AUFGABE: Gib den nachstehenden Text über Friedenserziehung vollständig und Wort für Wort wieder.

=== VORLIEGENDER TEXT ===

Blick in St. Josef während des Vortrages. Foto: Petra Kurbjuhn
Frieden lernen – Zukunft gestalten
Wer gehofft hat, einfache Antworten und schnelle Lösungen von Prantl zu hören, wurde enttäuscht. Der Weg zum Frieden gleicht mehr einem Höllenritt als einem Sonntagsspaziergang. Es wäre ein kurzsichtiger Optimismus, abzuwarten im Glauben, dass alles schon irgendwie gut gehen wird. Wer in Zukunft in Frieden leben möchte, muss sich dafür einsetzen. Der Friede ist kein natürlicher Zustand. Er muss gestiftet, er muss geschaffen, er muss gelehrt und gelernt werden, so Prantl. Es braucht eine umfassende Friedenserziehung. Dazu gehören Werteerziehung, Sprachenlernen, Gemeinschaftserfahrungen in Kunst, Musik und Sport.

=== BEREITGESTELLTE ANGABEN ===

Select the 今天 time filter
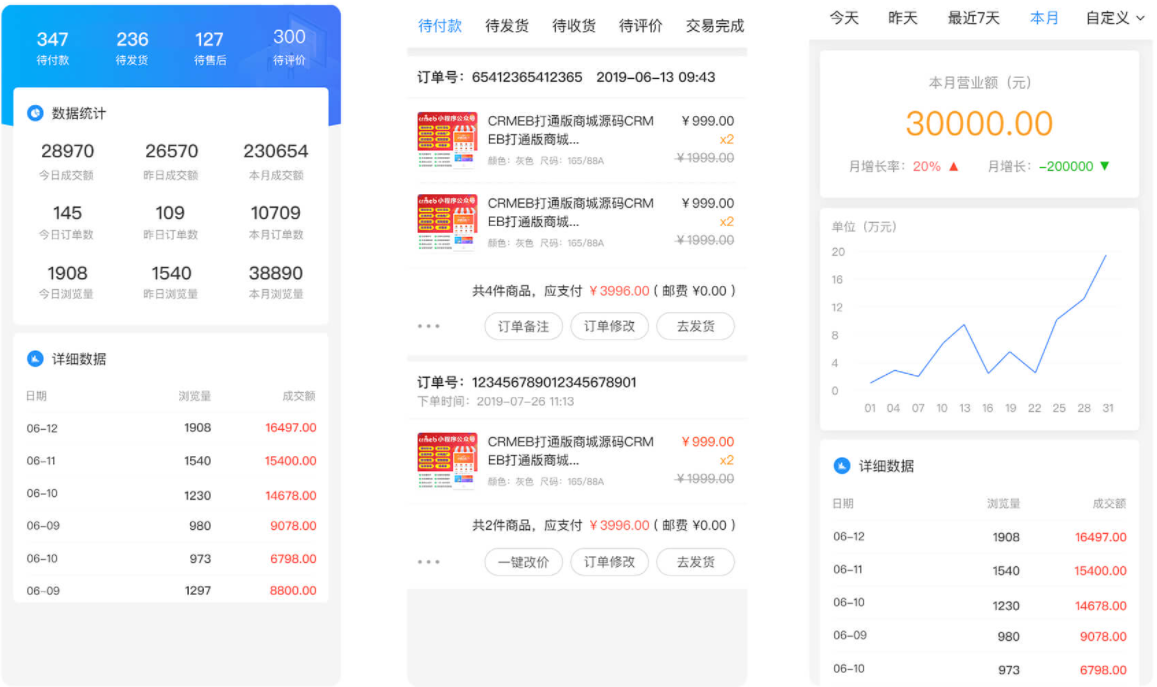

===

LÖSUNG:
Blick in St. Josef während des Vortrages. Foto: Petra Kurbjuhn
Frieden lernen – Zukunft gestalten
Wer gehofft hat, einfache Antworten und schnelle Lösungen von Prantl zu hören, wurde enttäuscht. Der Weg zum Frieden gleicht mehr einem Höllenritt als einem Sonntagsspaziergang. Es wäre ein kurzsichtiger Optimismus, abzuwarten im Glauben, dass alles schon irgendwie gut gehen wird. Wer in Zukunft in Frieden leben möchte, muss sich dafür einsetzen. Der Friede ist kein natürlicher Zustand. Er muss gestiftet, er muss geschaffen, er muss gelehrt und gelernt werden, so Prantl. Es braucht eine umfassende Friedenserziehung. Dazu gehören Werteerziehung, Sprachenlernen, Gemeinschaftserfahrungen in Kunst, Musik und Sport.